Artist impression of Delfi-PQ

With Google Earth just a click away, we’ve gotten used to satellites. In fact, around 3,600 are currently orbiting the Earth. In 2018, Jasper Bouwmeester is hoping to add some of his tiny PocketQube  satellites to that total.

WorldView-4, one of the many satellites that produces those Google Earth images we’re so familiar with, weighs 2,500 kilograms and is 7.9 x 5.3 meters. In contrast, Bouwmeester’s satellites are 5 x 5 x 18 centimetres. They are part of a satellite group known as PocketQubes.

CubeSats were originally developed by California Polytechnic State University and Stanford University in 1999. Space agencies such as NASA and ESA launch large satellites but universities often don’t have the financing or the need to put such big contraptions into space. CubeSats aimed to allow graduate students to design and test satellites and, for that end, a much smaller scale was needed.

CubeSats fit into defined spaces on rockets carrying larger satellites launched by ESA and other organisations. A CubeSat consists of one or more standard units of 10 x 10 x 10 centimeters. Since their development a decade ago, CubeSats have become popular with universities and, more recently, space technology companies.

“TU Delft can’t compete,” said Bouwmeester, who is part of Space Systems Engineering at the Faculty of Aerospace Engineering. Space technology companies, especially those based in the US, get up to hundreds of millions in venture capital funding. Universities research groups don’t have access to that sort of money and the field of CubeSat development is currently dominated by private industry. According to Bouwmeester, TU Delft had three choices: leave the field, develop only very niche satellite applications or go smaller. The 5 x 5 x 18 centimetre plastic prototype on his desk is the outcome of that decision.

PocketQubes are yet smaller miniature satellites with a similar design model as CubeSats. At TU Delft, they are being developed in a method often found in software companies. “We took on a more agile approach,” said Bouwmeester. “Rather than very extensive testing and documentation, space itself serves as the ultimate test facility.” Some Earth-based testing is, of course, done on the satellites, with function, performance and for example on launch vibrations. “It would be extremely risky to other on-board satellites to have parts break off during the launch,” says Bouwmeester. 

Delfi-n3Xt model

Despite their tiny stature, PocketQubes offer much to scientific progress. The simplistic design and inexpensive price tag means that young researchers and even students can work on them, creating an environment open to creative endeavours. PocketQubes are currently being used to test components and systems which will hopefully pan out for use on larger satellite applications. But, to some, their small size has also relegated them to the category of educational toys, rather than serious scientific instrument. Bouwmeester wants to change that perception.

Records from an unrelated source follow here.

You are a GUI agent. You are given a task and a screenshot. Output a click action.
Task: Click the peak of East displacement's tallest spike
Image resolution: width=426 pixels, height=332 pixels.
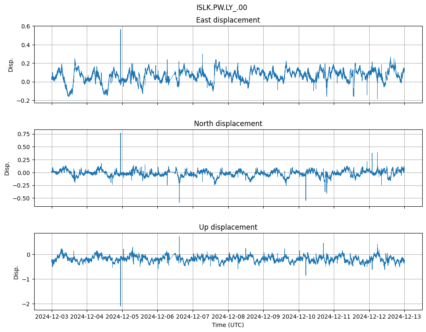(x=121, y=29)
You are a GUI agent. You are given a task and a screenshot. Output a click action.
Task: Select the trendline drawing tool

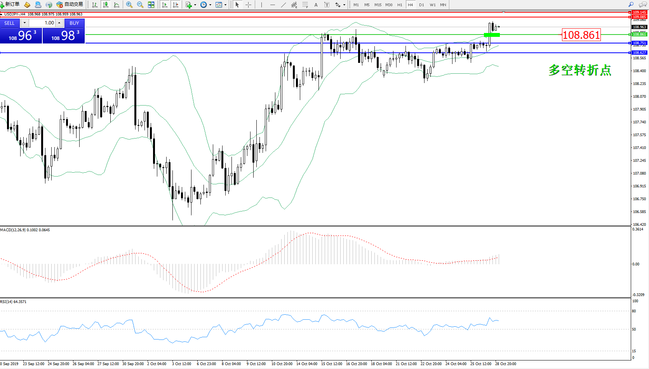coord(284,5)
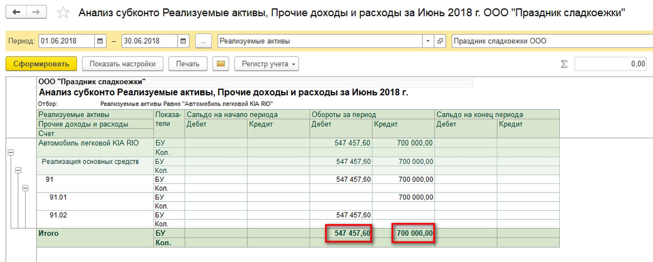Open the Реализуемые активы item via square icon
The image size is (653, 262).
[x=441, y=41]
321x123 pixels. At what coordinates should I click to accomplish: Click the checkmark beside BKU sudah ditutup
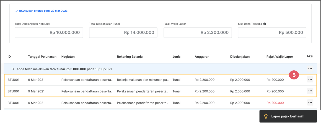click(16, 11)
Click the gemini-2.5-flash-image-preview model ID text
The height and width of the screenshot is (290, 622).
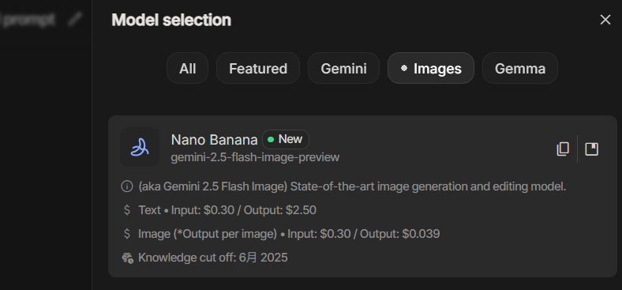(x=255, y=157)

Bouwmeester’s work focuses on the platform itself. “We want to make this platform capable and reliable,” he says. Understandably so, as conducting repair work in space is generally impossible. “You can’t manually turn them off and turn them back on again,” Bouwmeester says of his satellites. His research focuses on developing satellites that won’t require hard resets or other repairs.

3D printing technology has allowed satellite designs to be easily prototyped. “If a student has an idea about how to improve the structural design, we can print it here on our 3D printer,” he says. “If we test it and it fails, that’s still good. It shows us the value of the existing design.”

The majority of the work on PocketQubes at TU Delft is currently taking place within the Faculty of Aerospace Engineering, but Bouwmeester would like to broaden the research base. “We talking to researchers at other faculties and even companies about bringing their expertise to these projects,” he says.

His research group plans to launch their first PocketQube in early 2018. After that, they anticipate launching these satellites one to two times per year.